The Times
April 20, 2009
Analysis: Carl Mortished
What could persuade you to pay billions of dollars to build a refinery twice as big as Wembley Stadium to extract a gas of value to no one and then have it put it in a hole below the North Sea? This is what the Government is asking Britain's utilities to do. Unsurprisingly, they are shuffling their feet. The technology to extract CO2 from power station flues and from the original fuel (coal, coke or natural gas) is proven, but no one has done it on a scale to decarbonise a 2,000 megawatt electricity generator. Costs spin out of control in first attempts, but the problem is greater because we are asking power companies to add cost for no return.

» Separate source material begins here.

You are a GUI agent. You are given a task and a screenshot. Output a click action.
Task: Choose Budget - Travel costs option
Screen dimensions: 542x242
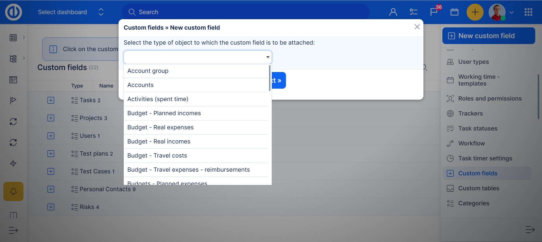click(x=157, y=156)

Carbon capture and storage (CCS) is commercial nonsense, but government has decreed that CO2 has a value - not a positive one (it is a mainly useless gas) but negative. Power companies fear that if they build fossil-fuel power plants without CCS, they will soon be punished. Businesses can work with negative value, but must know the potential harm. They want to see the carbon price that must be paid. Otherwise, carbon is another wild variable, like oil prices, and even worse because it is political. A carbon price floor, a tax or a mandate to buy CCS-abated electricity, is the answer and it is interesting that companies are now seeking competitive advantage; National Grid wants to ship CO2; BP is pitching itself as a hydrogen supplier and CO2 storer. The ball is in the Government's court.